Infatti, va rilevato che la Corte di appello ha omesso di esaminare il fatto decisivo che, ai fini della determinazione del danno complessivo subito dagli acquirenti, non potessero essere presi in considerazione anche i costi riconducibili agli abusi – oggetto di separata procedura di condono – dagli stessi realizzati successivamente alla stipula della compravendita, cosa che, di conseguenza, aveva consentito di riconoscere agli stessi una somma esorbitante rispetto a quella ricollegabile ai soli abusi commessi precedentemente dai venditori (odierni ricorrenti), siccome comprensiva dei costi di entrambe le procedure di regolarizzazione urbanistica.
In tal modo, perciò, la Corte di appello è incorsa nell’errore di non tener conto della circostanza che – così ragionando – ha determinato la conseguenza di far rimborsare dai venditori i costi relativi anche agli abusi successivamente realizzati dagli acquirenti.
Ed invero – per come specificamente dedotto con il motivo (v. pagg. 11-14) - il c.t.u. aveva accertato la diversità della condizione urbanistica-edilizia dell’immobile sia all’atto della compravendita che successivamente all’intervenuto trasferimento della proprietà in capo agli acquirenti, verificando che questi ultimi avevano realizzato ulteriori autonomi abusi consistiti in incrementi di superficie e in una diversa destinazione d’uso, le spese della cui regolarizzazione urbanistica non potevano, quindi, ricadere a carico dei venditori.
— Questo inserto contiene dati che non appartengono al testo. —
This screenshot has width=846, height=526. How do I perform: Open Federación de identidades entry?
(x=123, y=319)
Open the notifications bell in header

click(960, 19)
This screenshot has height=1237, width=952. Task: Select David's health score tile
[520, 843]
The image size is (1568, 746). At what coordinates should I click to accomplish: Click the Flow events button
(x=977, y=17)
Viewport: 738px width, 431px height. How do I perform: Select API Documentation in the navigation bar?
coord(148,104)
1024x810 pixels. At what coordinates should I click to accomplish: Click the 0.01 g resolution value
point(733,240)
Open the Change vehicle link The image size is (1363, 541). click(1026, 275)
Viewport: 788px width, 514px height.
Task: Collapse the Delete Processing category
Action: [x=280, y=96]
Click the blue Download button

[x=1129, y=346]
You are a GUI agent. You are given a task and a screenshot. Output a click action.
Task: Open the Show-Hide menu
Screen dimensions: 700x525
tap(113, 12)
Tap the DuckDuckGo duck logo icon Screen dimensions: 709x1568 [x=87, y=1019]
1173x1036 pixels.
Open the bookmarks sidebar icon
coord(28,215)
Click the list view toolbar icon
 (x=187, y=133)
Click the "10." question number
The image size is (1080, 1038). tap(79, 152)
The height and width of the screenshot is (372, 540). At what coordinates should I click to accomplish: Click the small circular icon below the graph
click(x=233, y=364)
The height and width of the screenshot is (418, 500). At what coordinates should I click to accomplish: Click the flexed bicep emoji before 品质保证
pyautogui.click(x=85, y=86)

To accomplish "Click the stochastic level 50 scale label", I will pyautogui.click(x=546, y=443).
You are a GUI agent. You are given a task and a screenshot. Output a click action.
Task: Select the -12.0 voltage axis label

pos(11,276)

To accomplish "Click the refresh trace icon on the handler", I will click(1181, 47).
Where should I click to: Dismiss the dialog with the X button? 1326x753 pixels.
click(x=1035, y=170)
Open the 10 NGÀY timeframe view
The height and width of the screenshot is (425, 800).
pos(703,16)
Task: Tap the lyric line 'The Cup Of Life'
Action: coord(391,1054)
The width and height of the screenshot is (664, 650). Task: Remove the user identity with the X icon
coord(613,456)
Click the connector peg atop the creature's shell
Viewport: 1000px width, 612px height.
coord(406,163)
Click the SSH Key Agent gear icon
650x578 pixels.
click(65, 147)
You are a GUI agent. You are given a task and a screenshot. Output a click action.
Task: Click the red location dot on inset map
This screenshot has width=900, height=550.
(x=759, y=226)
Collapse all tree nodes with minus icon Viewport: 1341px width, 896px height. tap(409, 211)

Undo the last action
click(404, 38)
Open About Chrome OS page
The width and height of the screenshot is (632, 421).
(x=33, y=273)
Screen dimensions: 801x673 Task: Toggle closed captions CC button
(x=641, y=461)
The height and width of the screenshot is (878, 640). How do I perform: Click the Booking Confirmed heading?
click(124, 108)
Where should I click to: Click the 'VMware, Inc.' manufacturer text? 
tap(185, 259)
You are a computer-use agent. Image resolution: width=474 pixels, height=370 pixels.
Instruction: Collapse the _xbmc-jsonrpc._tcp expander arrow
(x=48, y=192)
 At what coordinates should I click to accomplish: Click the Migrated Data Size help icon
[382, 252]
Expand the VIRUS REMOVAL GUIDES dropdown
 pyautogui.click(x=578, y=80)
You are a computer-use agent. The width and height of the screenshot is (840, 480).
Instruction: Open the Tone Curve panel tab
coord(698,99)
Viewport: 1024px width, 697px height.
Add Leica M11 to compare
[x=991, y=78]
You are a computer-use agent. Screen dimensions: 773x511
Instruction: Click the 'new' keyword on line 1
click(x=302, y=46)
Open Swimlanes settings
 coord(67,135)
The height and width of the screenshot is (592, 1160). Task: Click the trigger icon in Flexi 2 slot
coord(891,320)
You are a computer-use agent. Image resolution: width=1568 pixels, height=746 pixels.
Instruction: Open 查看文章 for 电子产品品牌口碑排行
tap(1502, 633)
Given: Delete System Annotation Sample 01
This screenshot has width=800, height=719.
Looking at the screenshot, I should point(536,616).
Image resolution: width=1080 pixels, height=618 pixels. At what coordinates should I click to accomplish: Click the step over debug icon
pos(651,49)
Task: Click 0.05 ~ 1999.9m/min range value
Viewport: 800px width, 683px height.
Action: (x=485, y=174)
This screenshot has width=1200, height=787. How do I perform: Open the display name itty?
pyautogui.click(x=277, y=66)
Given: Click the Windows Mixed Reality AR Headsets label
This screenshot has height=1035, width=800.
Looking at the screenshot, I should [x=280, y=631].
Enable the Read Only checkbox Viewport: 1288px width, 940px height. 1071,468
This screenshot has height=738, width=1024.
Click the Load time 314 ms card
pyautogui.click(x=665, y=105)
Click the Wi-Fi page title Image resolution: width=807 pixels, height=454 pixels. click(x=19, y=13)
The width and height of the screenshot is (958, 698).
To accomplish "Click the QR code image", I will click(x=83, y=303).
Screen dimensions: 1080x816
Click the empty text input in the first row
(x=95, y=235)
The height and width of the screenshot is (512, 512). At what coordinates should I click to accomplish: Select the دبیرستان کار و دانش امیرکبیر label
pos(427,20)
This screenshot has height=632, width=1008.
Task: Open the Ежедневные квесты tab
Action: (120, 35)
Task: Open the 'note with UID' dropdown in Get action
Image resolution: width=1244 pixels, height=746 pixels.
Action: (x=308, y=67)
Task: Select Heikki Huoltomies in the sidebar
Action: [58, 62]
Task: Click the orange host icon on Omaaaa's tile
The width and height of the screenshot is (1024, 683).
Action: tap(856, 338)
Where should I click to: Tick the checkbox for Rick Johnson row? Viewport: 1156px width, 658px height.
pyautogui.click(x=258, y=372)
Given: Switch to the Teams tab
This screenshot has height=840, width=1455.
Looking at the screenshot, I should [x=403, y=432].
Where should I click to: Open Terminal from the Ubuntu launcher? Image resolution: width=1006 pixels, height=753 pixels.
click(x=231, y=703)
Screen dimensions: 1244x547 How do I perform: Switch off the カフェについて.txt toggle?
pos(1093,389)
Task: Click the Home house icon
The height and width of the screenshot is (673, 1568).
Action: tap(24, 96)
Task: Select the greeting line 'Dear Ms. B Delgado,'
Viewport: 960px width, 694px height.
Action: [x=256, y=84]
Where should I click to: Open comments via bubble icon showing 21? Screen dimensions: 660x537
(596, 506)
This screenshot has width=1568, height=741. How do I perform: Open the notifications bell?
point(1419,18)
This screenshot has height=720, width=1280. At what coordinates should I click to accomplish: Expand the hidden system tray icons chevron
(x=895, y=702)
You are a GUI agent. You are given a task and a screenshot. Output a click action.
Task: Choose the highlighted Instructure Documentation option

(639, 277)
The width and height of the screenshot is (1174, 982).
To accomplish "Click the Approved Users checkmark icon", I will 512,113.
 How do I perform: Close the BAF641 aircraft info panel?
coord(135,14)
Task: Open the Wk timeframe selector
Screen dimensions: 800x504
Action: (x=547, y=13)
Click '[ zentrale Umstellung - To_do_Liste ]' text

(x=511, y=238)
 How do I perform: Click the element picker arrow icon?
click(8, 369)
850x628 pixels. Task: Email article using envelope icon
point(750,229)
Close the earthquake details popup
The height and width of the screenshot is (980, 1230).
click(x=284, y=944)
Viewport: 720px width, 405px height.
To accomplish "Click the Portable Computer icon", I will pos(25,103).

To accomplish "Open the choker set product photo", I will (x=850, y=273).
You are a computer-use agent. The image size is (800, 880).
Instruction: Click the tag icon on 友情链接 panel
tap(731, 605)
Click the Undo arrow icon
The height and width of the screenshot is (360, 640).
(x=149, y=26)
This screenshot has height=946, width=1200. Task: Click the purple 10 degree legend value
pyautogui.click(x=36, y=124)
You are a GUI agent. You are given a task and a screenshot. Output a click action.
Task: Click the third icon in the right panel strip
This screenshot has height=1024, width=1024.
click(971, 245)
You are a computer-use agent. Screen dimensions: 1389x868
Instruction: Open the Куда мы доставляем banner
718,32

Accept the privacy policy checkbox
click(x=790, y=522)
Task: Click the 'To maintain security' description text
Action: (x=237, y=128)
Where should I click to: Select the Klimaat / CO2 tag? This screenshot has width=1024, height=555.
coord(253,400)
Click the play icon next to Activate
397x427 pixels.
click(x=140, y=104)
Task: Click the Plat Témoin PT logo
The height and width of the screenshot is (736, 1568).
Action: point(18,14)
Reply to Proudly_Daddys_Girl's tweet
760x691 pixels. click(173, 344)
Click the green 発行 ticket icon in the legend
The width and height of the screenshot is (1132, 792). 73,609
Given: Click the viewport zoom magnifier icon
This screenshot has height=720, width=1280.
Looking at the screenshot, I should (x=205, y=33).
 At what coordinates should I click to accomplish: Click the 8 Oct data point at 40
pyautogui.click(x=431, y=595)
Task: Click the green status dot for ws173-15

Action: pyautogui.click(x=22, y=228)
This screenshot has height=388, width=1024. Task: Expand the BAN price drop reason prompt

Pertanto, la Corte di appello non avrebbe potuto condannare gli odierni ricorrenti a rifondere agli acquirenti la somma imputata all’effettuato intero condono (o meglio con riferimento ad entrambi i condoni afferenti allo stesso immobile ma per abusi riguardanti due periodi diversi, anteriormente e successivamente alla compravendita) per euro 59.752,00, ma solo quella relativa agli abusi risultanti nel 1996 – ovvero all’atto della conclusione delle compravendita - ed addebitabili agli odierni ricorrenti per effetto della successiva procedura di condono attuata, con la conseguente condannabilità dei Faccendo-F. a rifondere ai S.- Ferrara il solo importo pagato per il condono degli abusi a loro imputabili (e non per entrambi i condoni), con derivante riduzione proporzionale della somma dovuta agli stessi S.-Ferrara che avevano proceduto al pagamento degli oneri relativi alla complessiva pratica di condono.
10. Il quarto ed ultimo motivo è da assorbire per effetto dell’accoglimento del primo (siccome riguardante questioni attinenti alla determinazione nel tempo del valore dell’immobile oggetto di compravendita).
11. In definitiva, previo rigetto del secondo e del terzo motivo, deve essere accolto il primo, con conseguente assorbimento del quarto.
Da ciò consegue la cassazione della sentenza impugnata in relazione al motivo accolto (stante la necessità di esaminare il fatto decisivo omesso come con esso denunciato), con rinvio della causa, anche per la regolazione delle spese del presente giudizio di legittimità, alla Corte di appello di Roma, in diversa composizione.
P.Q.M.
La Corte accoglie il primo motivo del ricorso, rigetta il secondo e terzo e dichiara assorbito il quarto.
Cassa la sentenza impugnata in relazione al motivo accolto e rinvia, anche per le spese del presente giudizio, alla Corte di appello di Roma, in diversa composizione.